WHAT THE TASK REQUIRES
Where does the string "Forum" appear in the listing below? Copy every line where it does.

SUPPLIED MATERIAL
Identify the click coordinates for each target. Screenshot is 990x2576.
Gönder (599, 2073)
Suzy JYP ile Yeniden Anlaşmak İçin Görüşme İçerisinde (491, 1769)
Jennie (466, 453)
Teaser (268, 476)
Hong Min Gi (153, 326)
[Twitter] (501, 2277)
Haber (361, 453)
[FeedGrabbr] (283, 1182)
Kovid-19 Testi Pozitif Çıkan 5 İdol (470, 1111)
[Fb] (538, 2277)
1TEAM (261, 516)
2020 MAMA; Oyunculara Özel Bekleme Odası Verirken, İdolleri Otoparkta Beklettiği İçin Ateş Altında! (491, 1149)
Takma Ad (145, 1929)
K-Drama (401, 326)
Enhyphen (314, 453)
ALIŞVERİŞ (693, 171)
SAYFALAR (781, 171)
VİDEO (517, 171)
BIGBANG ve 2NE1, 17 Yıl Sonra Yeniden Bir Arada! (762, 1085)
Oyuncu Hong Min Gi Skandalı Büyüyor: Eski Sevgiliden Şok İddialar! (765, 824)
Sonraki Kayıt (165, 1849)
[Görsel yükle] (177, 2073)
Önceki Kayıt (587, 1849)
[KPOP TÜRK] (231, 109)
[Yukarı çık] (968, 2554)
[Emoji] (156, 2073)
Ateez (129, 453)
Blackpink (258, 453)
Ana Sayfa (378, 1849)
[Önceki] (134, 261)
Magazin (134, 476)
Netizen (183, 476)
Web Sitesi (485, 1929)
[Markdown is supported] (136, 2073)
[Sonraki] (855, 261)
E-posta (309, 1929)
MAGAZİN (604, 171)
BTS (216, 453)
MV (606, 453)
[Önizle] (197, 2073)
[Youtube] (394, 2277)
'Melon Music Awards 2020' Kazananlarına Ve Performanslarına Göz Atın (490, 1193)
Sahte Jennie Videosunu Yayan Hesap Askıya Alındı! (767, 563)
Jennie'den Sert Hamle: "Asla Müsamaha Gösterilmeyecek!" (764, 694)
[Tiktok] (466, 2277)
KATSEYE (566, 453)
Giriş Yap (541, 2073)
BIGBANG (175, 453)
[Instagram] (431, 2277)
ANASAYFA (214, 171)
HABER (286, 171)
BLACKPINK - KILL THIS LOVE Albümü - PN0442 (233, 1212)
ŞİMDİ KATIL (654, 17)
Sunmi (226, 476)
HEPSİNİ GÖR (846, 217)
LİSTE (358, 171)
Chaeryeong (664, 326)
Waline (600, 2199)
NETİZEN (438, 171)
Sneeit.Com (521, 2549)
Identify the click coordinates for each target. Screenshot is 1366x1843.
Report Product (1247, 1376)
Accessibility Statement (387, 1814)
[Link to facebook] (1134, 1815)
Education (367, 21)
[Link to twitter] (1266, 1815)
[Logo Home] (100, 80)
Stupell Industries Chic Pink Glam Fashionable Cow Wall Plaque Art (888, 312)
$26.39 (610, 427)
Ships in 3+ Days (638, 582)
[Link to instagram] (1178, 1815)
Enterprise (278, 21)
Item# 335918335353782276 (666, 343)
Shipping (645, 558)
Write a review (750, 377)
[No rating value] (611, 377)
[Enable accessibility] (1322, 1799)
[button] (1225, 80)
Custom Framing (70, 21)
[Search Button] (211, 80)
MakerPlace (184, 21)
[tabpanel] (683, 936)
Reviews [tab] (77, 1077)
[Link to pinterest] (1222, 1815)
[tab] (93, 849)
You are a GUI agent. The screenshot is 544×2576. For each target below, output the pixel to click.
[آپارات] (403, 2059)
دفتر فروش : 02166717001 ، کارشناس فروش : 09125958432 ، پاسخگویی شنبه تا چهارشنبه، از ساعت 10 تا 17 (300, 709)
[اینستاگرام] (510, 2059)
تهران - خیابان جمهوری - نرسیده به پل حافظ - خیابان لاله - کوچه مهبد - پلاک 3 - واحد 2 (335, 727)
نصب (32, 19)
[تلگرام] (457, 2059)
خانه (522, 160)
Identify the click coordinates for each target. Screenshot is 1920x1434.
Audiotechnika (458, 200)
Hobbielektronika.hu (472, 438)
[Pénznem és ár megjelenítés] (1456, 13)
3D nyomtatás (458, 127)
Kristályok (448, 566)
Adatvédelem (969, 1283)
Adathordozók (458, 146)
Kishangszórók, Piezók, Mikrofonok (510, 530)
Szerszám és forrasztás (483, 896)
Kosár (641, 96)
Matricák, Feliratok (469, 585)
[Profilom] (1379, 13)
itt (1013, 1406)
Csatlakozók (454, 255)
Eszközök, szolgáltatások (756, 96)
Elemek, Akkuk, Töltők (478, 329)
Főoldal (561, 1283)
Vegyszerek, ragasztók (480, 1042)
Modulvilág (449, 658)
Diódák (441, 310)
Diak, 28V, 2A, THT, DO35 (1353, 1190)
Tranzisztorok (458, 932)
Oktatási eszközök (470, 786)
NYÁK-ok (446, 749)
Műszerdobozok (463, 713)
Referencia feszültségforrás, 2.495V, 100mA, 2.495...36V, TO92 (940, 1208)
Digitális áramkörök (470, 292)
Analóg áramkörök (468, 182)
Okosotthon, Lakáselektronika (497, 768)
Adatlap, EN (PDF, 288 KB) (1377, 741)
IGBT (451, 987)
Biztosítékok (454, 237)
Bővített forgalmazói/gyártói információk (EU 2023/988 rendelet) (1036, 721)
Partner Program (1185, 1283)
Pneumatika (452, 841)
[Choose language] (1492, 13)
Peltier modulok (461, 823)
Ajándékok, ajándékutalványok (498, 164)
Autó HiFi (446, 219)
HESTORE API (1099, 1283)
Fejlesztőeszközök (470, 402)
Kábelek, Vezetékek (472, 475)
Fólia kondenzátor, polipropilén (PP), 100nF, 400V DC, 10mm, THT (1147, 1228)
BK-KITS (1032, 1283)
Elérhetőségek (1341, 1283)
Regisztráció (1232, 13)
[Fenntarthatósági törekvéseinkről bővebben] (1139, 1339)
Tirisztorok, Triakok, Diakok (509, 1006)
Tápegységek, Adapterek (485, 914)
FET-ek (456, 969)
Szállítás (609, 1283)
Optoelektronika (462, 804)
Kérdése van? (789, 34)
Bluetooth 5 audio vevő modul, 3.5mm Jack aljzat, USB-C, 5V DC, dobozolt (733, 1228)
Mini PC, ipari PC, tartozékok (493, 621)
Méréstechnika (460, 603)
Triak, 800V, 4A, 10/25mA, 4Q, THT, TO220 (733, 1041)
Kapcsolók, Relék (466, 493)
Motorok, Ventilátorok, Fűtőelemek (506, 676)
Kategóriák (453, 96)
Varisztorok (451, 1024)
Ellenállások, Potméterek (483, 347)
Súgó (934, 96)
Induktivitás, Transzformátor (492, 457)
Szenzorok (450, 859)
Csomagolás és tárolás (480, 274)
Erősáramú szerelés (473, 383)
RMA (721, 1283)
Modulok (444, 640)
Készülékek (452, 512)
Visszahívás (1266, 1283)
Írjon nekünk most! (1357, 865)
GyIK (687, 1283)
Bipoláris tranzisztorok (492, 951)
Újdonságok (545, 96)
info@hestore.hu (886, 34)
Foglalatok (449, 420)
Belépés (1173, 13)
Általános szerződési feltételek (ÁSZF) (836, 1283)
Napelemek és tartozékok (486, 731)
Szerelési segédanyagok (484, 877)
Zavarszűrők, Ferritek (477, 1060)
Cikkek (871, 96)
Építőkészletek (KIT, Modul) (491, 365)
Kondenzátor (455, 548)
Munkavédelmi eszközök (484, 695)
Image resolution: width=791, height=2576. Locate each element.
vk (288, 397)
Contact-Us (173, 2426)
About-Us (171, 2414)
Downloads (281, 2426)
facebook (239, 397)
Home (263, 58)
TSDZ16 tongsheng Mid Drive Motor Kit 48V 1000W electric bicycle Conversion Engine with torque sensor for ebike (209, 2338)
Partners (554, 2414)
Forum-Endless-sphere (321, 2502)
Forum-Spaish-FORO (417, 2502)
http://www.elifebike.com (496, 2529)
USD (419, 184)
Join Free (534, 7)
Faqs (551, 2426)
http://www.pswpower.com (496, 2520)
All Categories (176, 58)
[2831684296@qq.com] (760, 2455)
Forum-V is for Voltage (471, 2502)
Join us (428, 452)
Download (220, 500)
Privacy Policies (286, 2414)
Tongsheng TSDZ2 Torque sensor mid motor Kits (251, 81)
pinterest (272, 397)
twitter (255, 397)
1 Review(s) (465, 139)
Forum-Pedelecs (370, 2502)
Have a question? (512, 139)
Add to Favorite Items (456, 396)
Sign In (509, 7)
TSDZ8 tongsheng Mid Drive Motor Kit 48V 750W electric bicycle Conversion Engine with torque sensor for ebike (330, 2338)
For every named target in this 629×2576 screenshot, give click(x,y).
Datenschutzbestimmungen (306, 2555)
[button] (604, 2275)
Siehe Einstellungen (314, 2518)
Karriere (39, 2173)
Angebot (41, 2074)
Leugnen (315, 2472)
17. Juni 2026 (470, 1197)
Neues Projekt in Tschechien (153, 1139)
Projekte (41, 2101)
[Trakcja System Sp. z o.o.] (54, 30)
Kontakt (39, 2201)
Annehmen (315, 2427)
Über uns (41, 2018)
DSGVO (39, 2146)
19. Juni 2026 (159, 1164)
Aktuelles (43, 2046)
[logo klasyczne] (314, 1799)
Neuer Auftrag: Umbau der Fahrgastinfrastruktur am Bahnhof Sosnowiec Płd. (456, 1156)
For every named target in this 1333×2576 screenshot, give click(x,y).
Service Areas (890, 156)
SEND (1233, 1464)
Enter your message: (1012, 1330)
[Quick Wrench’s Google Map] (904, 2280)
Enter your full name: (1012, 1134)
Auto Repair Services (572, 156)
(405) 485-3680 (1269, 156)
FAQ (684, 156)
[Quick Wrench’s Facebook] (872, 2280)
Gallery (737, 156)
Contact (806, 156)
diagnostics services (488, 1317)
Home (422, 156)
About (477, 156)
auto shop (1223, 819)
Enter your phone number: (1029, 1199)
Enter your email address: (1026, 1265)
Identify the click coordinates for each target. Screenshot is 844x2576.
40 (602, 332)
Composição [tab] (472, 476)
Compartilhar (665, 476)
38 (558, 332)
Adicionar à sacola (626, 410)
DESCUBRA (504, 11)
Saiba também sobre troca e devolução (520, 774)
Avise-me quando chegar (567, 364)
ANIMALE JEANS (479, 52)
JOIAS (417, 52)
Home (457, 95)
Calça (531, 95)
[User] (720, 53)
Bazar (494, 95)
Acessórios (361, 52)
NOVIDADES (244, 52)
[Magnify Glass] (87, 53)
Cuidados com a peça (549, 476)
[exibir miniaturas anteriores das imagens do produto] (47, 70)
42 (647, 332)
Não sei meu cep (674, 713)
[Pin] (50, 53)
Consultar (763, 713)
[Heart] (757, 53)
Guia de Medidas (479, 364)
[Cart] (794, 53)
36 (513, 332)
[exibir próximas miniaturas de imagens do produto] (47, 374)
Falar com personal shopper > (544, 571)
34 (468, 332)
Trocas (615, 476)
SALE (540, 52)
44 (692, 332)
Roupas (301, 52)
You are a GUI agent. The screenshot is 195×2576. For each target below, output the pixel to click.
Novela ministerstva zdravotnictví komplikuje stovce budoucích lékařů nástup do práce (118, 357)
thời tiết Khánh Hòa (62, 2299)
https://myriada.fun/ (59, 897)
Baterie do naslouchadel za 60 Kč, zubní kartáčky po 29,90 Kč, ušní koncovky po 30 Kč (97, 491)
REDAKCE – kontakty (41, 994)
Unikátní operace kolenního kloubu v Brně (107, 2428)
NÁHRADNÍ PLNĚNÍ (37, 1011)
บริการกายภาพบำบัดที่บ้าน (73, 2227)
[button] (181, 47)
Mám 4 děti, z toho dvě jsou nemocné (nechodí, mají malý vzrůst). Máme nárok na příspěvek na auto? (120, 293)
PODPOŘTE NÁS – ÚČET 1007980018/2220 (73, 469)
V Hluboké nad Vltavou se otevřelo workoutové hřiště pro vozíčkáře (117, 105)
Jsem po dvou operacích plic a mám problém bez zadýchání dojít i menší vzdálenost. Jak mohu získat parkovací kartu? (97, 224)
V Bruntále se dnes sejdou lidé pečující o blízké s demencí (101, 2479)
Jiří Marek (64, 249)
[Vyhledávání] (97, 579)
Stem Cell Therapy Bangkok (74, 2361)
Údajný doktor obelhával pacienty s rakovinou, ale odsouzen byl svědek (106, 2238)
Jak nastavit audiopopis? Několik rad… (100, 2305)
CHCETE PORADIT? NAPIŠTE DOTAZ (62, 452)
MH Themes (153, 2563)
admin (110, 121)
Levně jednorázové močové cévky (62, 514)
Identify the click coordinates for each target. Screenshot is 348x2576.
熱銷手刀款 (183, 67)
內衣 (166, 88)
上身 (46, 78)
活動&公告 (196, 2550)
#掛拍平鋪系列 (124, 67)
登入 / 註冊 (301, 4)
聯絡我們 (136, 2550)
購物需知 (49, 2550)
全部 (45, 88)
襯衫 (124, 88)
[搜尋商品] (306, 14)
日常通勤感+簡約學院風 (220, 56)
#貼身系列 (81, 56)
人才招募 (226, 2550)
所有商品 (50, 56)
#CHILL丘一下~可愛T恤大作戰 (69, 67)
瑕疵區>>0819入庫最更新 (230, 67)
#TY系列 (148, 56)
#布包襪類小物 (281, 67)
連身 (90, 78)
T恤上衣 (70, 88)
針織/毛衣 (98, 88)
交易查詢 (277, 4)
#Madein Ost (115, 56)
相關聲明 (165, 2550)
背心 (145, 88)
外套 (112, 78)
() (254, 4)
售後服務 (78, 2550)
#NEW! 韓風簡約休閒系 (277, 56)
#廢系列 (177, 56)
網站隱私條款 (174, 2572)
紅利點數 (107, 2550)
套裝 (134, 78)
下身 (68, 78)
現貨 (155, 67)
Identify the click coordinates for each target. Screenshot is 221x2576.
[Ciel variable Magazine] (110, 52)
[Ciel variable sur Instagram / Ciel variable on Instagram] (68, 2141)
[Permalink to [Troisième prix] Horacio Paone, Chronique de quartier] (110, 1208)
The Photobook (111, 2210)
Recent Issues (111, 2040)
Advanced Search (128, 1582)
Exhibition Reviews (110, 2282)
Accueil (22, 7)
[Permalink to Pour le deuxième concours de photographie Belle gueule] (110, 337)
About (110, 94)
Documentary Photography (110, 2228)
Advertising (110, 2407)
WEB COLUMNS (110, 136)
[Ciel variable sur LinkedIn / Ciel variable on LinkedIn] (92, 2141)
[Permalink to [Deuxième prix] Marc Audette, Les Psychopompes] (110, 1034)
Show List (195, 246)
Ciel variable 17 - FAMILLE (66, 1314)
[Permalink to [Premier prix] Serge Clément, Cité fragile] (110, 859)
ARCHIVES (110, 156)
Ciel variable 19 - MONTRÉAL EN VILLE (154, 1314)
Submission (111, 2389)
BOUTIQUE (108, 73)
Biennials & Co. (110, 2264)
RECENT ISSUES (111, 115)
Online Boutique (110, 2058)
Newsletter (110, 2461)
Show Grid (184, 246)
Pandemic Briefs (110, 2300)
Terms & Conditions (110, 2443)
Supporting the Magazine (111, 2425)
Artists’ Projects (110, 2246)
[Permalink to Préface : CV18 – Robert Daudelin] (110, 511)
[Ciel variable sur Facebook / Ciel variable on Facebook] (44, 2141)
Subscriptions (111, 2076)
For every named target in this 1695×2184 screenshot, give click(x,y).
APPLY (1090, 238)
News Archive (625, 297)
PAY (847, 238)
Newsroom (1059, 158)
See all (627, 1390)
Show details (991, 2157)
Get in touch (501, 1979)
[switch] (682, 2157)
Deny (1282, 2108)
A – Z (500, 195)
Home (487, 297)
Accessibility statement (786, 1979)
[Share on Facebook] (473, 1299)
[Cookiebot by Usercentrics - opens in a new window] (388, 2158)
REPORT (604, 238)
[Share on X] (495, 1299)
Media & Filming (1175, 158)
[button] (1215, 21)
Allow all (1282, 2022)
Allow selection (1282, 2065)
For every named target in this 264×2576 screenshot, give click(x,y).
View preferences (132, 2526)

EXERCISE SOLUTION
Forum-Endless-sphere (321, 2502)
Forum-Spaish-FORO (417, 2502)
Forum-V is for Voltage (471, 2502)
Forum-Pedelecs (370, 2502)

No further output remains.